Houve uma grande expansão, em nível de produção, de distribuição e de consumo da cultura. É nesta fase que se consolida a já Rede Globo (JAMBEIRO, 2002b).

Com uma estrutura administrativa e financeira mais sólida, adaptada à etapa de expansão do capitalismo brasileiro com uma concentração de capital sem os percalços que o pioneirismo colocou no caminho da Rede Tupi, e com uma industrialização firmemente assentada no Brasil, voltada para o consumo, a Rede Globo começou a ganhar a guerra da audiência (...) A verdade é que a Rede Tupi não pôde superar suas próprias dificuldades de empresa crescida à sombra dos governos populistas e, agora, necessitando de se readaptar às novas regras do jogo dos governos pós-64 (CAPARELLI, 1982, p. 32).

A década de 70 mostra uma estrutura de mercado completamente distinta daquela que predominou nos primeiros tempos da televisão brasileira, com a constituição do sistema de redes e a construção de fortes barreiras à entrada montadas pela Globo, podendo-se, agora sim, caracterizar um mercado essencialmente oligopólico.

Para Herz (1987), essa estrutura de mercado aprofundou o caráter concentrador do modelo econômico, na medida em que os custos da televisão a tornaram privilégios de poucas empresas. Para esse autor, é muito difícil para a pequena e média empresa competir com os produtos já comercializados no mercado, em escala nacional, com o suporte publicitário. O baixo custo da relação investimento/público atingido – que se reduz na proporção em que cresce a área de cobertura – esconde o valor absoluto mínimo necessário para veiculação de publicidade. Ou seja, para Herz (1987), o conceito comercial de rede de televisão é produto de uma economia dominada por oligopólios.

Dentro do processo de expansão e modernização do sistema produtivo no Brasil, foi instalado um gigantesco sistema nacional de comunicações, composto por uma avançada infra-estrutura de serviços de telecomunicações e por dezenas de emissoras de televisão, centenas de emissoras de rádio e dezenas de milhões de receptores de rádio e televisão.
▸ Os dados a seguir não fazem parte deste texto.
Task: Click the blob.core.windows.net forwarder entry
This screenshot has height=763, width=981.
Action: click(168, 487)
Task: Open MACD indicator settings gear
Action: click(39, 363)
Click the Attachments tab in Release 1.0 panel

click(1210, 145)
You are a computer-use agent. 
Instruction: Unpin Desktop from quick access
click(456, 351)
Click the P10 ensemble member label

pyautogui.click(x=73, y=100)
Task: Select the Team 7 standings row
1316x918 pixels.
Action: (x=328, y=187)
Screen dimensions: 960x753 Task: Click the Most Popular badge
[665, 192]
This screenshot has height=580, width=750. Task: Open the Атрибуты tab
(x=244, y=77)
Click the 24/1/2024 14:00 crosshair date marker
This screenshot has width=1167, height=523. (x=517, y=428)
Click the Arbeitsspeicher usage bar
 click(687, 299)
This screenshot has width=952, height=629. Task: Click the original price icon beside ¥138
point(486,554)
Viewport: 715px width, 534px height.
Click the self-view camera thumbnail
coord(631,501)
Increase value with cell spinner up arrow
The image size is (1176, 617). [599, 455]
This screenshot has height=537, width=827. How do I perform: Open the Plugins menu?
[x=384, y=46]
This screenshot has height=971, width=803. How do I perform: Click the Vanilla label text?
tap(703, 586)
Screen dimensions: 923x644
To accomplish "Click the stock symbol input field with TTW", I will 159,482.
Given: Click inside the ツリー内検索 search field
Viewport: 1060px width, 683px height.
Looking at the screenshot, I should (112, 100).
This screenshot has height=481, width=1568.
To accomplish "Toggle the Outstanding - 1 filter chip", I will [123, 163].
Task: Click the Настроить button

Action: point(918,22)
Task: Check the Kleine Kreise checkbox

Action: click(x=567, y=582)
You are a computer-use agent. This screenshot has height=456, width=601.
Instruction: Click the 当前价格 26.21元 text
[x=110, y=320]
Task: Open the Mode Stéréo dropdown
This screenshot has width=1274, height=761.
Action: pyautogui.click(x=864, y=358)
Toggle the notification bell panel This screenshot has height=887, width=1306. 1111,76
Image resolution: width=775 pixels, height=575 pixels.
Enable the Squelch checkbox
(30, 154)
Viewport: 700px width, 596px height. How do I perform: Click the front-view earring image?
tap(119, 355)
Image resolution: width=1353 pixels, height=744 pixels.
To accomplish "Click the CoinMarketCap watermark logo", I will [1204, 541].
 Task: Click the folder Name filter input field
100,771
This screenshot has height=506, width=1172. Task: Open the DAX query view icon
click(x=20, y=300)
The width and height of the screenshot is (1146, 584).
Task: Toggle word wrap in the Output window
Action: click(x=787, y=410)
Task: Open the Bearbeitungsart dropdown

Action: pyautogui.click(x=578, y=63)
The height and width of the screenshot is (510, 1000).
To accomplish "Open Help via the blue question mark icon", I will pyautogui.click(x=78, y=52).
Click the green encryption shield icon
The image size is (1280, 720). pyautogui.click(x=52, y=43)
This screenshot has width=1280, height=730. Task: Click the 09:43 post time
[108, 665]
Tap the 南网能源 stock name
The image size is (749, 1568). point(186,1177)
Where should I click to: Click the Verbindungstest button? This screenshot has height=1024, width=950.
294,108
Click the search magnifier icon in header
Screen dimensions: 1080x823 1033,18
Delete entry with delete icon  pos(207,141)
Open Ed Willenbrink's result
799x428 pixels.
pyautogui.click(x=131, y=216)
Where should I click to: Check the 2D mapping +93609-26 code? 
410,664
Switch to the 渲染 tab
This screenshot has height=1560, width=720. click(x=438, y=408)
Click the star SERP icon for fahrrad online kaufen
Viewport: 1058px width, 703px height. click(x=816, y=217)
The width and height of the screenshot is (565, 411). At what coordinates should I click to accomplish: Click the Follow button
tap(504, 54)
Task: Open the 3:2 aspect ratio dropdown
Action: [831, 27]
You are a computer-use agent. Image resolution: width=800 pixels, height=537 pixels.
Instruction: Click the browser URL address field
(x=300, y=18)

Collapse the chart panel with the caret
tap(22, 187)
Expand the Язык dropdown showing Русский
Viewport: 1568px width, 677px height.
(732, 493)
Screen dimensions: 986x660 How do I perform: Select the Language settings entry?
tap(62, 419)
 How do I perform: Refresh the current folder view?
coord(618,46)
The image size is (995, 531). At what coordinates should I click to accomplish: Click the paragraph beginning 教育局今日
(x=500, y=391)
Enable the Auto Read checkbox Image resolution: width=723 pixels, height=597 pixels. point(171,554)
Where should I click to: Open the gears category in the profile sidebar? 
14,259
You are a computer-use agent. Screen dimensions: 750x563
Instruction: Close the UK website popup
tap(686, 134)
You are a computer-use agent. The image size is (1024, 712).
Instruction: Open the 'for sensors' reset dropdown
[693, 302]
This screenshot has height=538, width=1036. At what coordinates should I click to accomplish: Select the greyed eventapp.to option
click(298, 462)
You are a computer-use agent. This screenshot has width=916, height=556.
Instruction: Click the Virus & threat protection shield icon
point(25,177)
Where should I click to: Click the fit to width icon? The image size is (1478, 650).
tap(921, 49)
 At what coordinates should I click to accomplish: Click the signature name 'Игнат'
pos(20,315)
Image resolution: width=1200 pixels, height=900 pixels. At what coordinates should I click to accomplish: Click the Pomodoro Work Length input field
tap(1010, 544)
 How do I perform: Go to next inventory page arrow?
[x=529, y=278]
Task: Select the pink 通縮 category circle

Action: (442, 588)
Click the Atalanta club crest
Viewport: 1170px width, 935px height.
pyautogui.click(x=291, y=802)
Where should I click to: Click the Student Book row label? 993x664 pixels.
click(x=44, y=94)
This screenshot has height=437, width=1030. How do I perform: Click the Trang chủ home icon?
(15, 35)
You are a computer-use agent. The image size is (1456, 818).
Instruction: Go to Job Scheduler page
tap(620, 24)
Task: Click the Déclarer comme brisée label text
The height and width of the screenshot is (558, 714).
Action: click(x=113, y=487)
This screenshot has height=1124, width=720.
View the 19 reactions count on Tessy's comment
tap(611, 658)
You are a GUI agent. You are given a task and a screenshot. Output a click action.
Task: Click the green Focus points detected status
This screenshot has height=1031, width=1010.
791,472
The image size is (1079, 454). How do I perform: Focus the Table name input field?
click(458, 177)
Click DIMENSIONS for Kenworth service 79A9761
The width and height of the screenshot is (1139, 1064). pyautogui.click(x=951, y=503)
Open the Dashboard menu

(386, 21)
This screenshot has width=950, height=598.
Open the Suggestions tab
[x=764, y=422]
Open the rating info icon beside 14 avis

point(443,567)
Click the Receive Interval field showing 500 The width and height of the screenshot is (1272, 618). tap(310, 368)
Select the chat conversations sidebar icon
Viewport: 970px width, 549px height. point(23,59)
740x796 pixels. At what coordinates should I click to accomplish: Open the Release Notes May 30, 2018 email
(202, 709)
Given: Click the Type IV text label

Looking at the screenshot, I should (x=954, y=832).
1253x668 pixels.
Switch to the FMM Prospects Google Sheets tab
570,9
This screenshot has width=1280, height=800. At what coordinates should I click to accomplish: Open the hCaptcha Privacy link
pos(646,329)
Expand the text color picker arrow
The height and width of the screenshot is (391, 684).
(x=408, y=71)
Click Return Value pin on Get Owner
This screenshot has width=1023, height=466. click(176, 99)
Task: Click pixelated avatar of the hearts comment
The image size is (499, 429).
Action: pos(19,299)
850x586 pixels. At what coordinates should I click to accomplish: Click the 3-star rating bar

A economia sofre um processo de concentração de capital e tecnologia que alijou pequenas e

médias empresas, em todos os setores, e fez surgir imensos oligopólios (HERZ, 1987, p. 86).

Além disso, este novo mercado de televisão –– em rede e oligopólico - permitiu a reprodução ideológica do pensamento do grupo que tomou o poder em 1964.

...é de se destacar, na segunda fase da televisão brasileira, sua utilização ostensiva e intensiva como unidade de produção econômica e como unidade de produção ideológico- política. Como unidade de produção econômica, servindo de novo espaço para aplicação e reprodução do capital e de impulso a outras unidades econômicas de produção. E como unidade de produção ideológico-política, pelo seu papel, forçado ou consentâneo, na busca de legitimação do Governo que se instalou no poder após 1964, bem como para a legitimação e auxílio na consecução dos objetivos da Doutrina de Segurança Nacional (CAPARELLI, 1986, p. 12).

Do ponto de vista econômico, a TV Globo tinha um papel fundamental na unificação de um país com dimensões continentais, através da integração de seu mercado de consumo. Do ponto de vista político, a programação da Globo era indispensável como um meio para uma mensagem nacional de otimismo desenvolvimentista, mensagens positivas no discurso oficial, fundamentais para a manutenção e legitimação do governo militar (JAMBEIRO, 2002b).

O surgimento da Rede Globo e a consolidação de uma indústria cultural brasileira nacionalmente integrada são um único processo ou parte do mesmo processo – dentro de um planejamento, nos termos da Doutrina de Segurança Nacional. Um país grande como o Brasil precisava ser “unificado”. A Globo daria caráter democrático – pelo “convencimento” – a tal unificação, política, econômica e cultural.